Stored data:
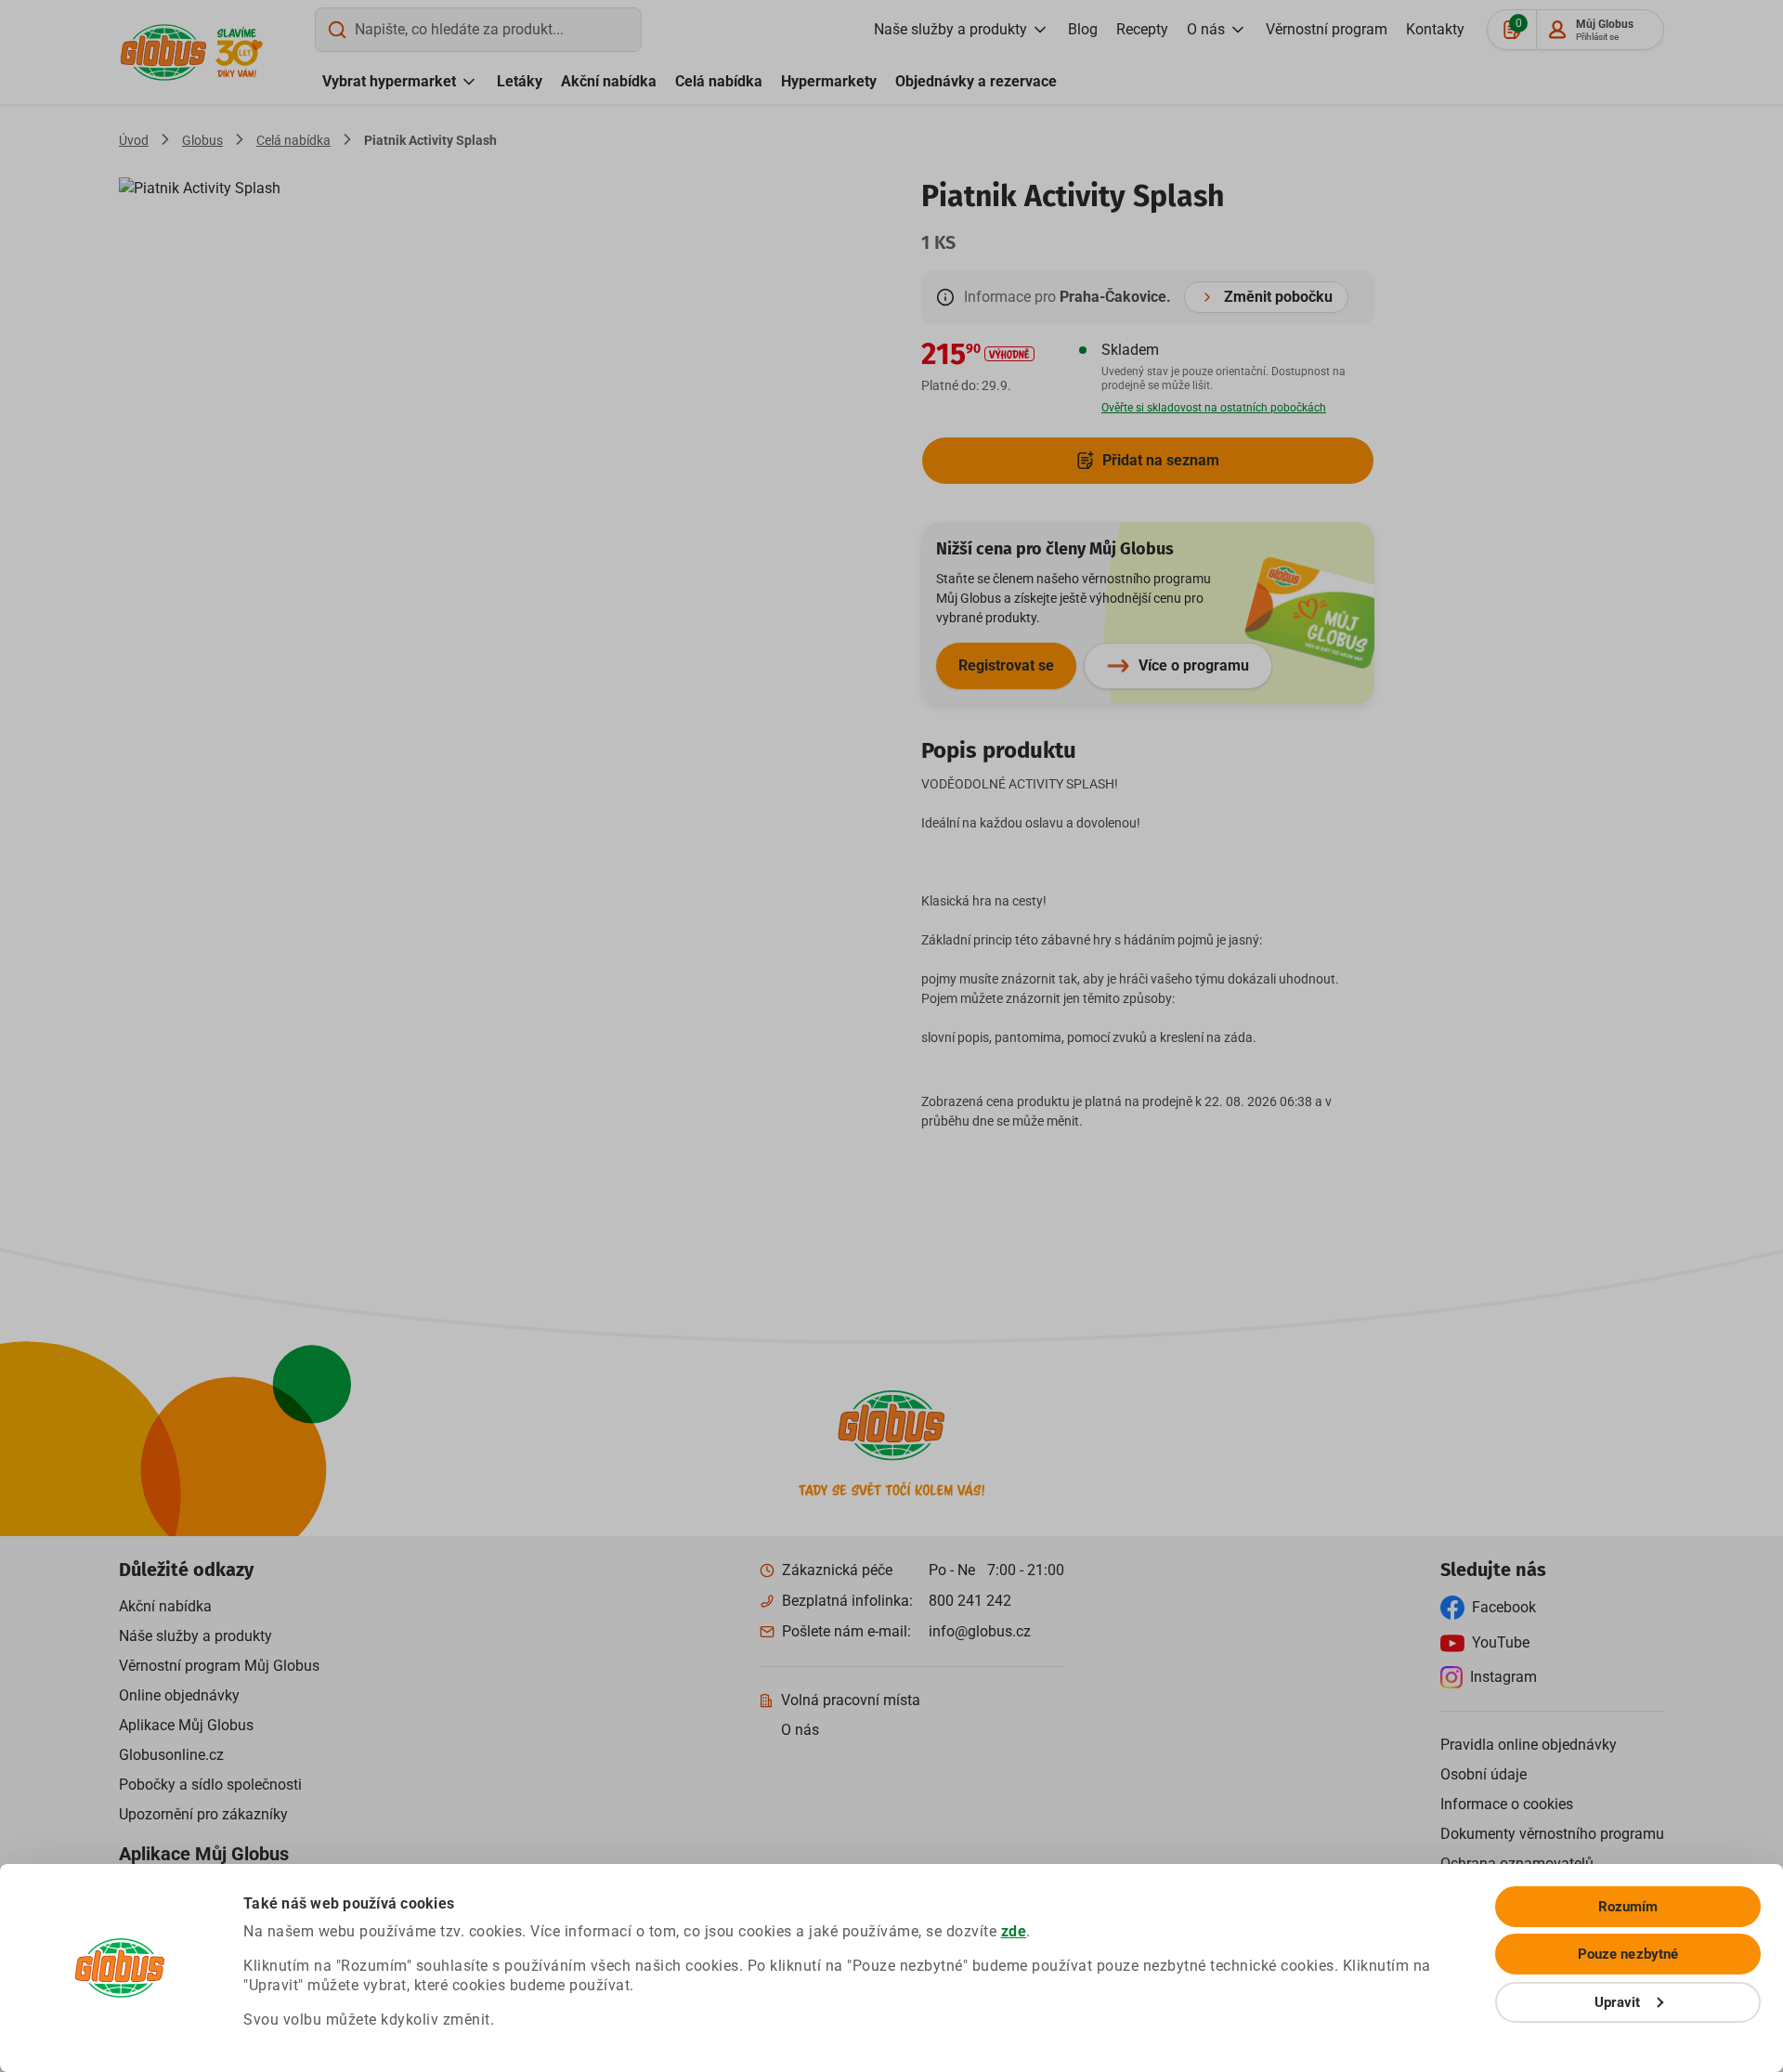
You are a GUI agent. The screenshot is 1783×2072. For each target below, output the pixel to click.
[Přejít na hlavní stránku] (163, 52)
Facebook (1504, 1607)
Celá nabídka (718, 81)
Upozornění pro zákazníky (203, 1814)
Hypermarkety (829, 81)
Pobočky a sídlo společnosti (210, 1784)
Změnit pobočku (1278, 297)
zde (1014, 1931)
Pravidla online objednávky (1528, 1744)
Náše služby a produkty (195, 1636)
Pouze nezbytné (1628, 1954)
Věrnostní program (1326, 29)
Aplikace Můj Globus (186, 1725)
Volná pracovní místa (850, 1700)
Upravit (1617, 2002)
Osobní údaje (1483, 1774)
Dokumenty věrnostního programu (1552, 1834)
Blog (1083, 29)
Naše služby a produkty (950, 29)
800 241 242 (970, 1600)
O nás (1206, 29)
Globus (202, 140)
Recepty (1142, 29)
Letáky (519, 81)
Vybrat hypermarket (389, 81)
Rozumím (1628, 1906)
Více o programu (1194, 665)
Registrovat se (1006, 665)
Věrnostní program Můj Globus (219, 1666)
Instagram (1503, 1677)
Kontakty (1435, 29)
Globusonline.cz (171, 1755)
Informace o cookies (1506, 1804)
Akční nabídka (609, 81)
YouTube (1500, 1642)
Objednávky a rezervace (976, 81)
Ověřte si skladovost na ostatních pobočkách (1213, 407)
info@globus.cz (980, 1631)
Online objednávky (179, 1695)
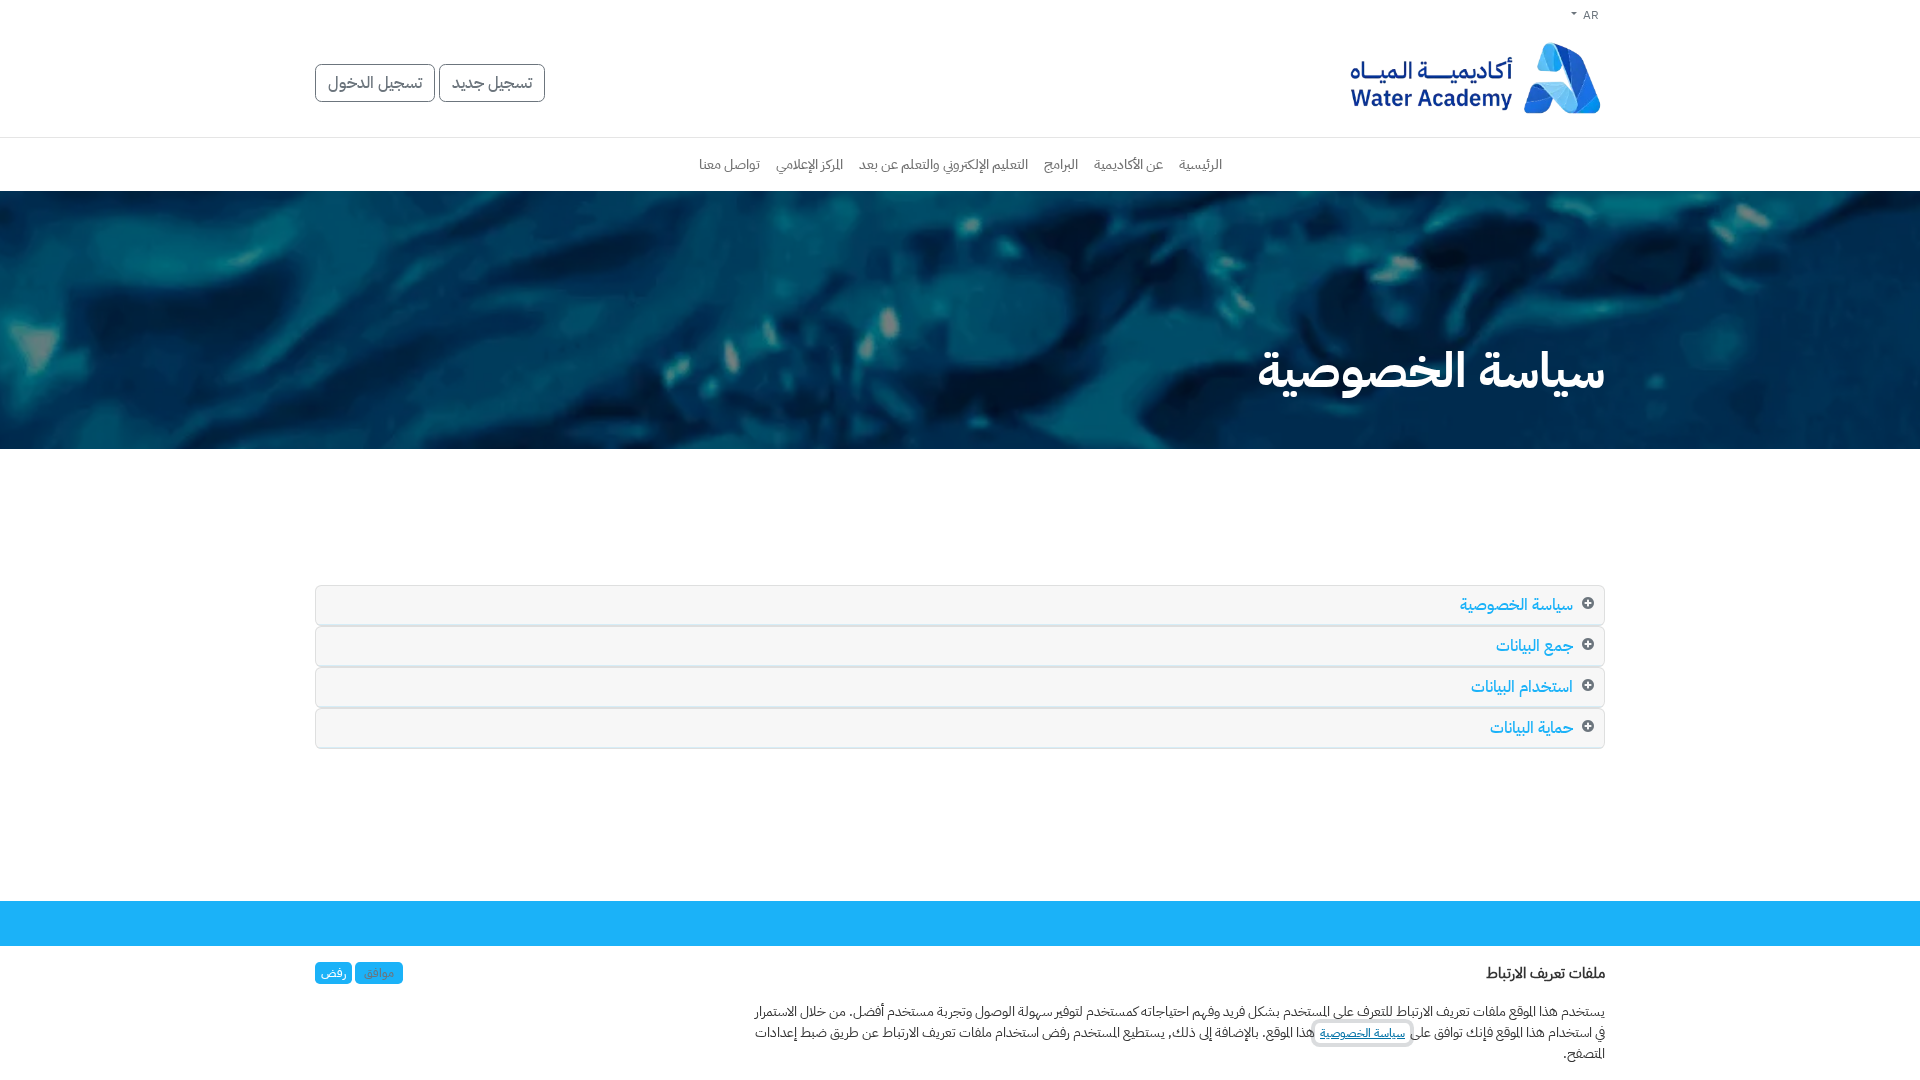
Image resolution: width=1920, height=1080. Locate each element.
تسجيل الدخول (375, 83)
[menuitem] (1200, 164)
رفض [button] (333, 973)
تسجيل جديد (492, 83)
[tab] (960, 605)
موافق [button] (379, 973)
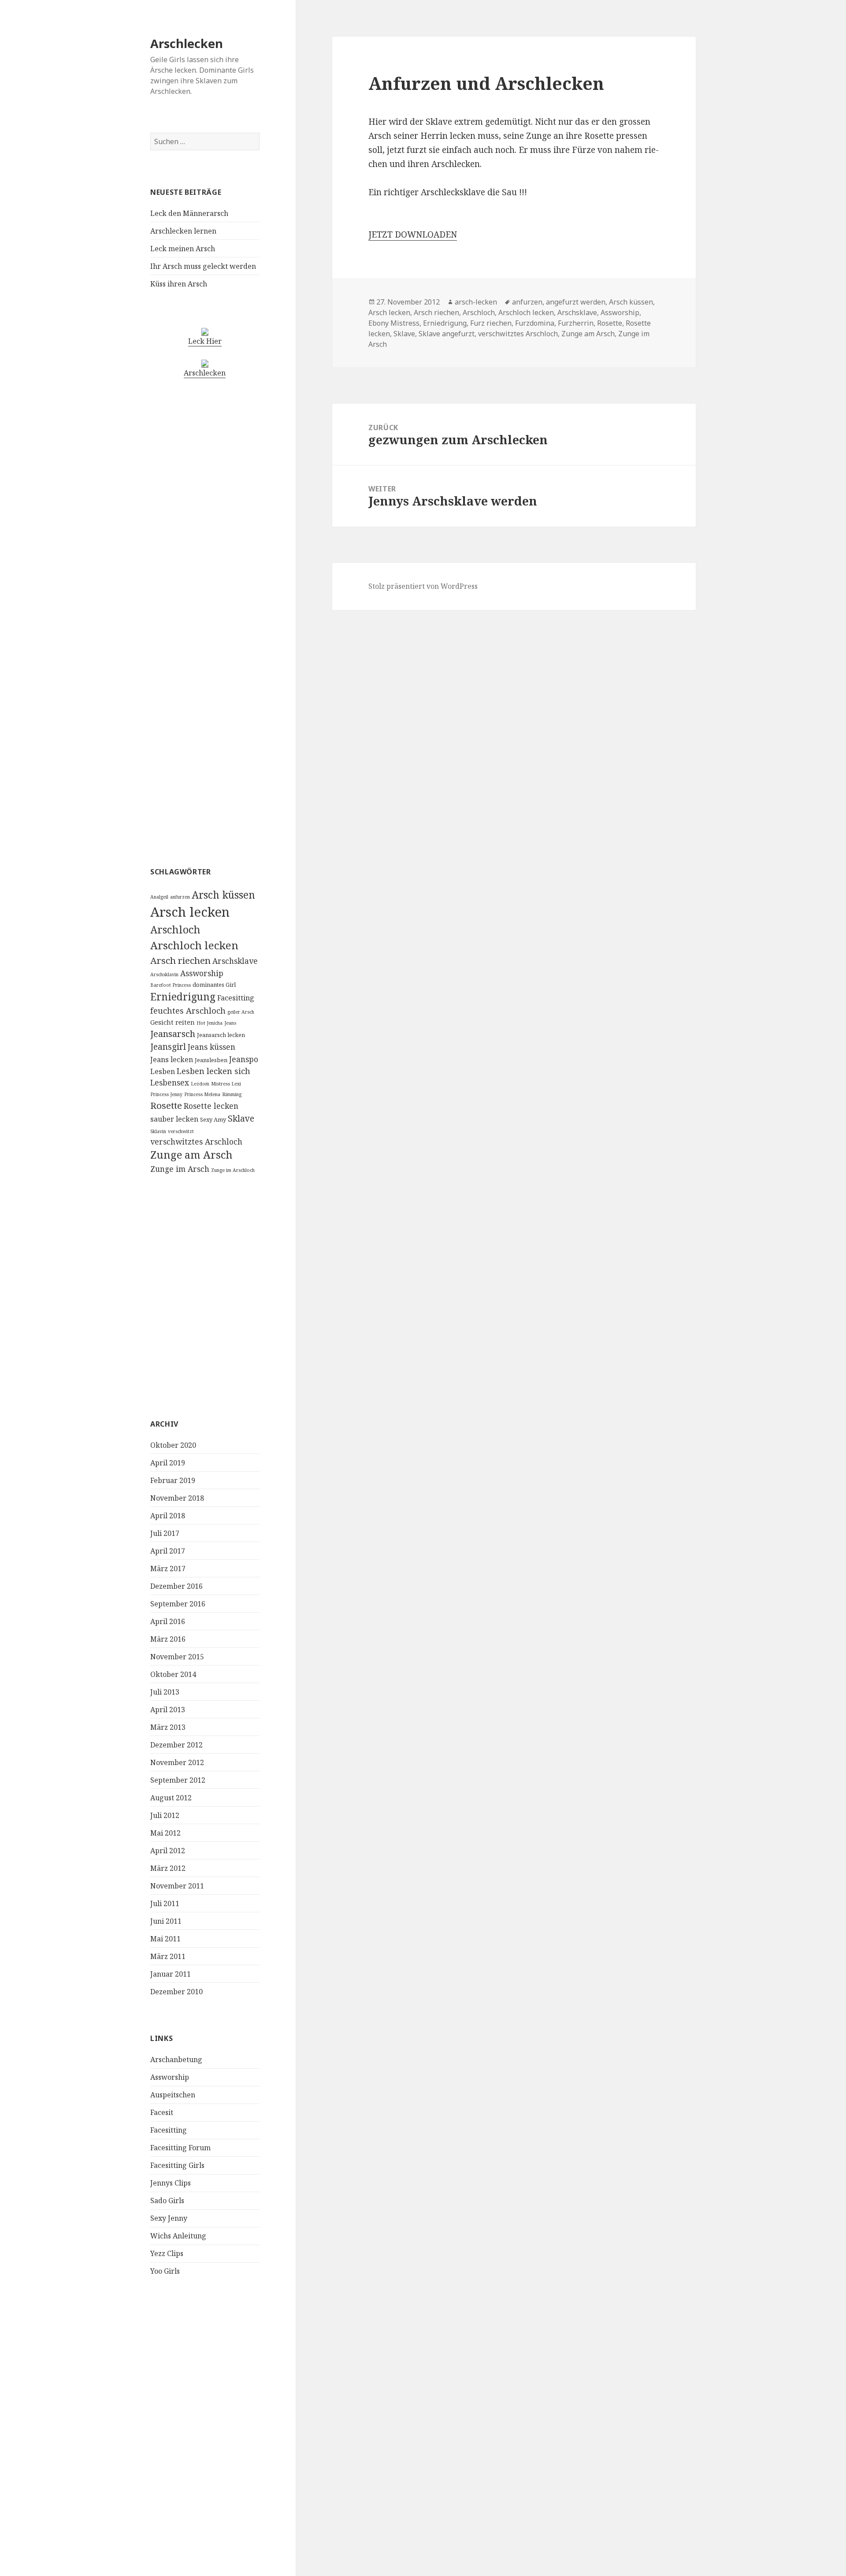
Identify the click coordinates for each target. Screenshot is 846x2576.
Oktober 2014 (173, 1674)
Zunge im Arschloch (233, 1170)
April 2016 (167, 1621)
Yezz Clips (166, 2253)
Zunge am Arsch (191, 1155)
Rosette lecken (211, 1105)
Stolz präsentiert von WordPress (423, 586)
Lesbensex (169, 1082)
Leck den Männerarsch (189, 213)
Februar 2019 (172, 1480)
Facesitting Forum (180, 2147)
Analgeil (159, 897)
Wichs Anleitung (178, 2236)
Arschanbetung (176, 2059)
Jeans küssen (211, 1046)
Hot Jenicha (210, 1023)
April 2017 (167, 1551)
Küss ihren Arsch (178, 284)
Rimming (231, 1094)
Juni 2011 (166, 1921)
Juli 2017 (164, 1533)
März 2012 (168, 1868)
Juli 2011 (164, 1903)
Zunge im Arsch (179, 1168)
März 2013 (168, 1727)
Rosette (166, 1105)
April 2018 (167, 1515)
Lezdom (200, 1084)
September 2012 (177, 1780)
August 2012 (171, 1798)
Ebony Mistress (393, 323)
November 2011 (177, 1886)
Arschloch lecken (194, 945)
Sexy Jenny (168, 2218)
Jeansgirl (168, 1046)
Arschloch (175, 929)
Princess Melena (202, 1094)
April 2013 (167, 1709)
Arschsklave (235, 960)
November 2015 (177, 1657)
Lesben (162, 1071)
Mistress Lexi (226, 1084)
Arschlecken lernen (183, 231)
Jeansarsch (172, 1034)
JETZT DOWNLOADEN (412, 234)
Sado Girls (167, 2200)
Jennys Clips (170, 2183)
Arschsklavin (164, 974)
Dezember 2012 (176, 1745)
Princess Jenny (166, 1094)
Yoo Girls (165, 2271)
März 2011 (168, 1956)
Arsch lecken (190, 912)
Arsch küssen (223, 895)
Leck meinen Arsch (182, 248)
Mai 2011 (165, 1939)
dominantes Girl (214, 985)
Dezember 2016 (176, 1586)
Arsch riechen (180, 960)
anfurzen (180, 897)
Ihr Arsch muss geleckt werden (203, 266)
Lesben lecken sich (213, 1070)
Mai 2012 (165, 1833)
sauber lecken (174, 1119)
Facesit (161, 2112)
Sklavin (158, 1131)
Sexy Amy (213, 1119)
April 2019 (167, 1463)
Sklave (241, 1118)
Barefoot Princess (170, 985)
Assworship (201, 973)
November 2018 (177, 1498)
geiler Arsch (240, 1012)
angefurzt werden (575, 302)
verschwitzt (181, 1131)
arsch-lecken (476, 302)
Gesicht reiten (172, 1022)
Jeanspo (243, 1059)
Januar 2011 (170, 1974)
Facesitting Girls (177, 2165)
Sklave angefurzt (447, 333)
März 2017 (168, 1568)
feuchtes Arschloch (188, 1010)
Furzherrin (576, 323)
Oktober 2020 (173, 1445)
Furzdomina (534, 323)
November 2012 (177, 1762)
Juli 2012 (164, 1815)
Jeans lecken (171, 1059)
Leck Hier (205, 341)
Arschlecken (186, 43)
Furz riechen (491, 323)
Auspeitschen (172, 2095)
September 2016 (177, 1604)
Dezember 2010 (176, 1991)
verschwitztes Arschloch (196, 1141)
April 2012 (167, 1850)
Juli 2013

Work order:
Print only these lines, exactly: the one containing "Furzherrin (576, 323)" and all after it to the end of the entries.

Exercise output:
Furzherrin (576, 323)
Oktober 2020 (173, 1445)
Furzdomina (534, 323)
November 2012 (177, 1762)
Juli 2012 (164, 1815)
Jeans lecken (171, 1059)
Leck Hier (205, 341)
Arschlecken (186, 43)
Furz riechen (491, 323)
Auspeitschen (172, 2095)
September 2016 (177, 1604)
Dezember 2010 (176, 1991)
verschwitztes Arschloch (196, 1141)
April 2012 (167, 1850)
Juli 2013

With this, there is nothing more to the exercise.